因為我想這裡既然有與迷失之地一樣的盤陀,那麼這裡的時間應該也和迷失之地是一樣的,可是在我看到劉正的手錶之後,卻發現整隻手表是徹底停止了運轉,而不是像我之前看到的那只鍾一樣,秒針始終在轉,分針和時針卻紋絲不動。
這裡的情形雖然有一些差異,但是也應該有相同之處才對,我拿著劉正的手錶暗暗想著,可還不等想出一些頭緒來,接著就只聽到寂靜的墓室裡突然響起了急促的腳步聲,然後緊接著我就聽到伴著腳步聲有屍烏拍動翅膀的聲音傳進來,我和劉正詫異地看了看身後,心想難道還有人闖進了這裡,而且盤陀上又有了一隻領路的屍烏?

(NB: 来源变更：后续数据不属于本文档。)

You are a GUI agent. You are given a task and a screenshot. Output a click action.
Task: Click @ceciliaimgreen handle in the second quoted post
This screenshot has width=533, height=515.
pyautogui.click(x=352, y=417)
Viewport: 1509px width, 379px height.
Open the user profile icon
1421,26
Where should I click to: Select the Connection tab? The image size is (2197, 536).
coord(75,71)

我們還不及細想,只見一束光亮已經射了過來,同時一隻屍烏呼啦啦地飛進來,然後在我們的頭上打著轉,進來的這人用礦燈一直射著我們,我看不清是誰,直到聽到他的聲音之後才知道這人是摸金手,他說:「原來是你們,你們也是來西拉木倫的地形圖?」
我和劉正點點頭表示默認,然後他將礦燈移開,可他的步子卻並未停下,我只聽到他說:「別跟丟了!」
然後他用礦燈照了照地上已經死去的屍烏,似乎也顯得有些詫異的,但是他始終沒說什麼,從我們身邊快速地跑過,我和劉正也跟上去,然後我在心裡暗暗奇怪,難道屍烏領我們進來的路壓根就沒錯,而是我們多疑了?

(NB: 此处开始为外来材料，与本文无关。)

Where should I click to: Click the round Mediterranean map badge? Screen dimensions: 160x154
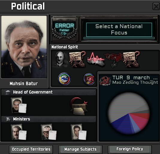[x=64, y=79]
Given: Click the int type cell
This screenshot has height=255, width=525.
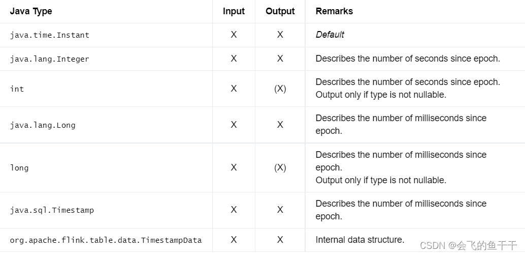Looking at the screenshot, I should 17,89.
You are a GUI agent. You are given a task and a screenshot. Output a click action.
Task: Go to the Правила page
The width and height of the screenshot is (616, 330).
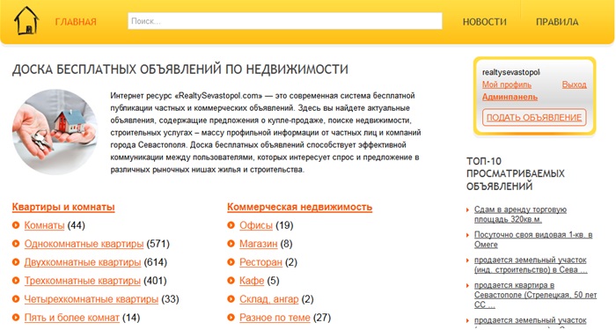coord(557,22)
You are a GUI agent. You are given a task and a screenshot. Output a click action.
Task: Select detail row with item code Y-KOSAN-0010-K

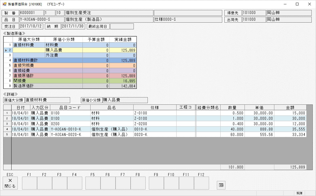coord(70,129)
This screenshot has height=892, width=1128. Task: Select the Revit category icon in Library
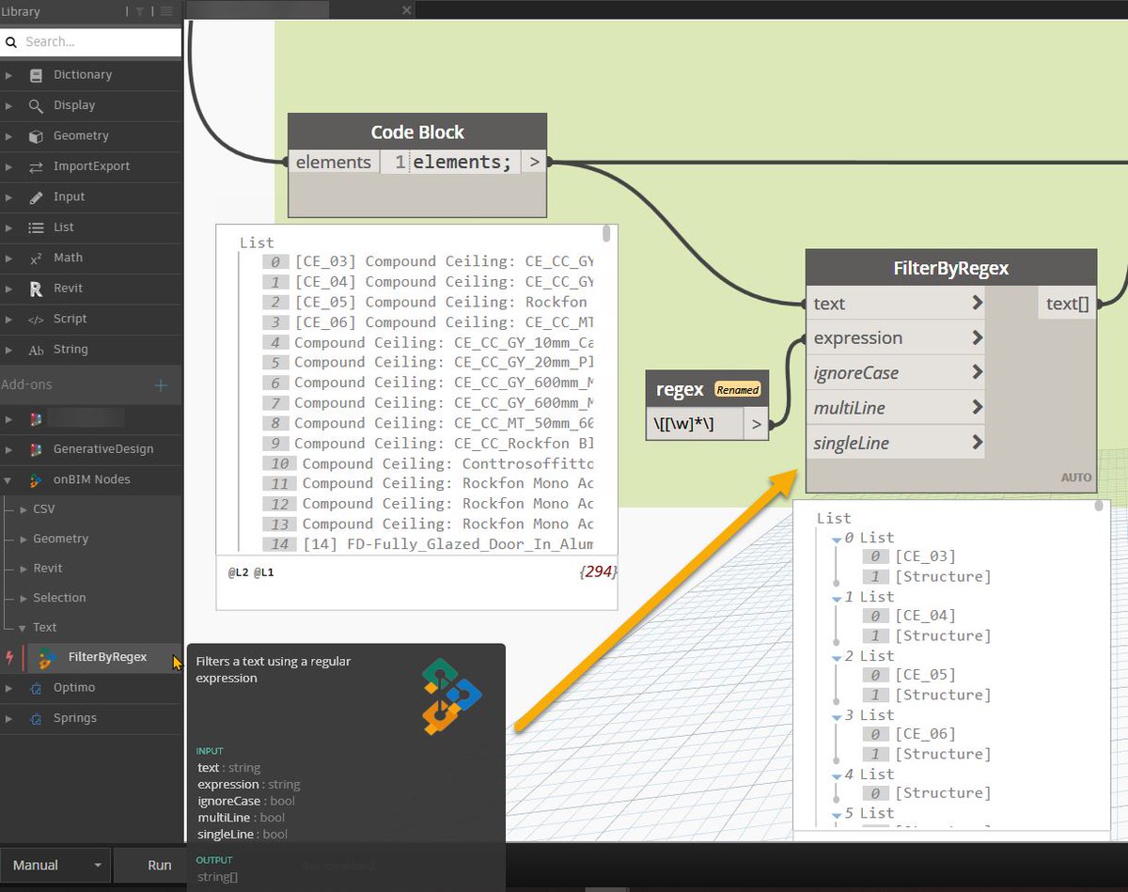35,289
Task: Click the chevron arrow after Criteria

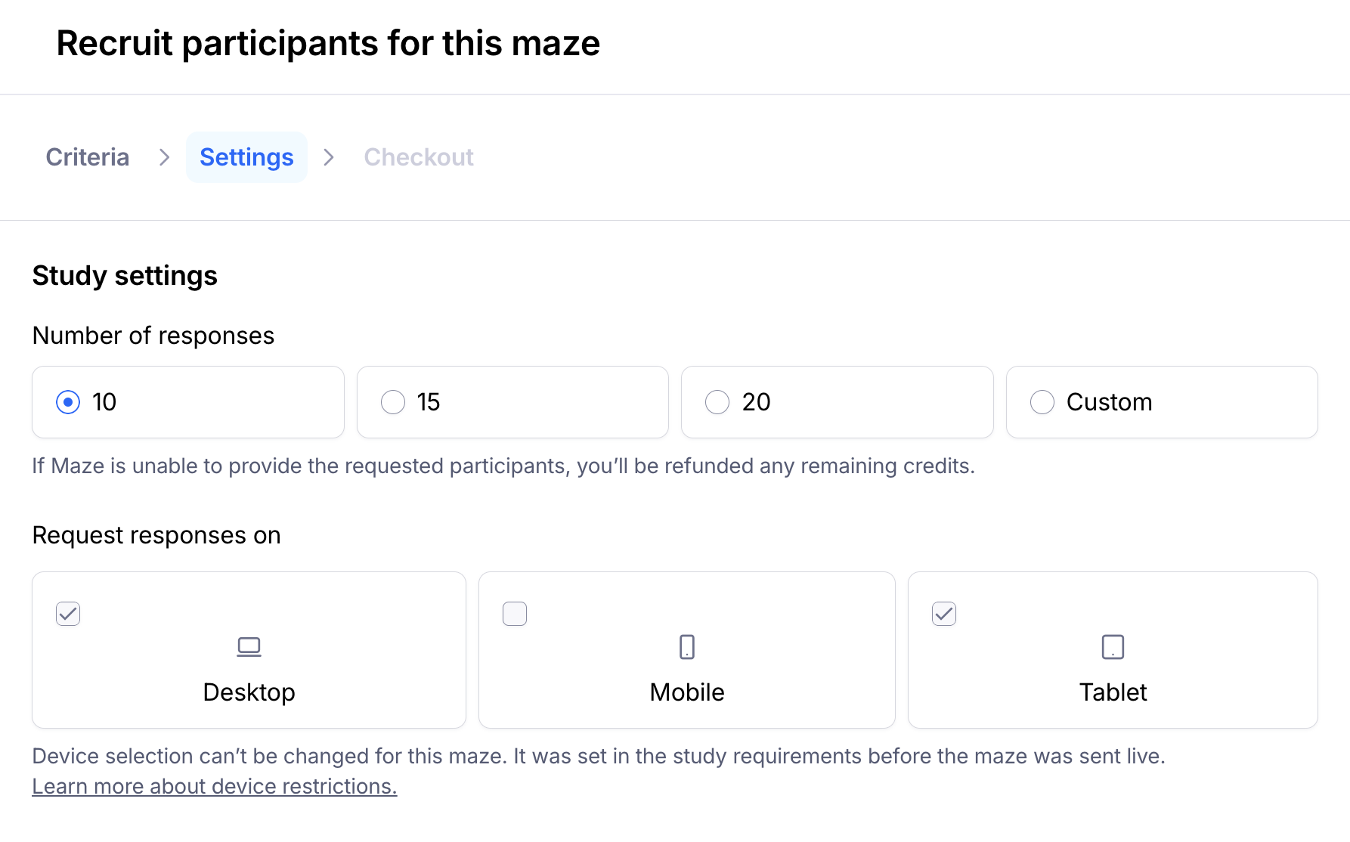Action: click(x=164, y=157)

果然,跟著這一隻屍烏出來之後不一刻我們就見到了另一根盤陀,這根盤陀在我看來和剛剛的無異,我想這樣的話即便是我們在第一個迷宮之中打轉也無從分辨,而劉正卻示意我看盤陀上的圖案,他說這四根盤陀的圖案每一根相互之間都是不同的,這也是用來分辨方位的指示。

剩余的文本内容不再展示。